Care Transitions Week 5

Care transitions is as much of the responsibility of the doctor as it is of the patient and family caregivers. This is seen when a patient is being discharged to go home from a care facility. There is frequently post discharge care that needs to be completed by the patient and the patient’s family caregivers. Sometimes these measures are small, especially for small procedures or non-life-threatening injuries. However, the measures can be intensive and long for patients with chronic conditions. Taking both types of measures will decrease health complications and re-hospitalization. Caregivers should leave the care facility knowing what medications the patient needs, what side effects to look out for, what the patient can and cannot do, etc. The caregivers need to discuss all of this with the doctor and pharmacist and keep them in the loop for progress or even red flags in the patient’s health. The family caregivers should have a way to track down the patient’s health on a website or app that will be shared with the doctor. The caregivers can also have a medication list and reminder set up through the app to make it easier.

A consumer health informatics issue seen in transitional care is quality and access. Unfortunately, everyone cannot receive the same level of treatment, resources, and access to technological equipment needed for their health. People living in underprivileged areas may not have access to websites and mobile applications that can help keep their post discharge treatment on track. Also, they may not have the money to buy home devices and equipment needed to monitor their health. Quality of care is also an issue due to less facilities with proper resources in these impoverished areas. Care providers should keep this in mind when recommending web resources and technologies to patients. They could print out the information and put it in a organized folder for the patient instead of online resources. They could also have equipment that can be borrowed or bought for a lower price in the facility.

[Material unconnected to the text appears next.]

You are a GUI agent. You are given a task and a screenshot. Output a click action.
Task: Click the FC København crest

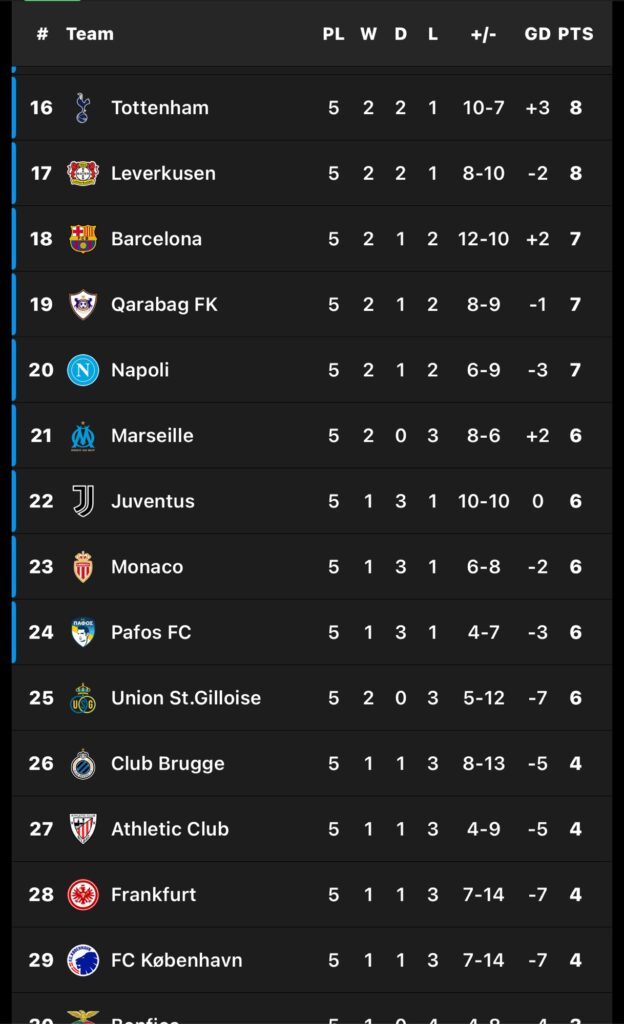83,960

There are many different technological advancements in care transitions. One of these technologies include DrFirst, a telehealth mobile application that will close the gaps between information and people for all sectors of healthcare to have better outcomes together. It is a collaboration between EHRs, hospitals, pharmacies, patients, caregivers, pharmaceutical companies and more. Prescription drug monitoring programs (PDMPs) are mandated at state level so prescribers can identify patients who are addicted, or at risk of being addicted, to dangerous drugs. Smartwatches are another example of devices that can keep track of patients’ health data. Since the patient can upload the data and share it with whomever they want, there are no legal mandates.

Though care transitions has progressed a fair amount since the start of technological advancement the past decade, it still needs a lot of improvement. Since interoperability is such an important concept for transitional care, I hope it will have enhanced a lot in the next 5 to 10 years. Its enhancement will make data in EHR systems easily ready for any physicians operating it. With the continual advancement of technology, I am sure there will be new telehealth systems and applications that will be post discharge care easy to track, maintain, and share. Home based health devices will be widely used with more virtual doctor visits rather than in person visits. Economic factors are the biggest driving force to motivate change in transitional care. Poor transitional care equates to high rehospitalization rates. This causes unnecessary extra bills for the patient to pay, and a waste of time, efficiency, money, and resources for the care facility.

Please see my care transitions concept map above. It starts with the patient and then goes to the doctor the patient goes to see. The doctor gets the PHI and puts it in an EMR. However, the doctor still needs to see the patient’s other health records before making any decisions. That is why the map also includes other care providers the patient has gone to before. The doctor will get that data through the EHR system. Once the doctor has all the PHI needed, they will run tests if needed and then make a treatment plan. Once the patient is tended to, the doctor will use mHealth to provide the treatment plan, medications information, services, to the patient. From there, the patient will either go to post op care, a secondary facility, or be home discharged. The patient and doctors will then monitor, assess, educate, and coordinate the health of the patient.

The first thing I learned in class was how complex the healthcare system is in America and how there is still a long way to go to get a universal, proper system. Just learning about the importance of health informatics in the healthcare field showed me how challenging and rewarding it is. Learning about how advanced technology has improved parts of health informatics makes me excited to see what new and improved systems and concepts will come next. Health is something that immensely affects everyone in the world. Even if there is a possibility to change one small thing, that will help make healthcare better in the long run.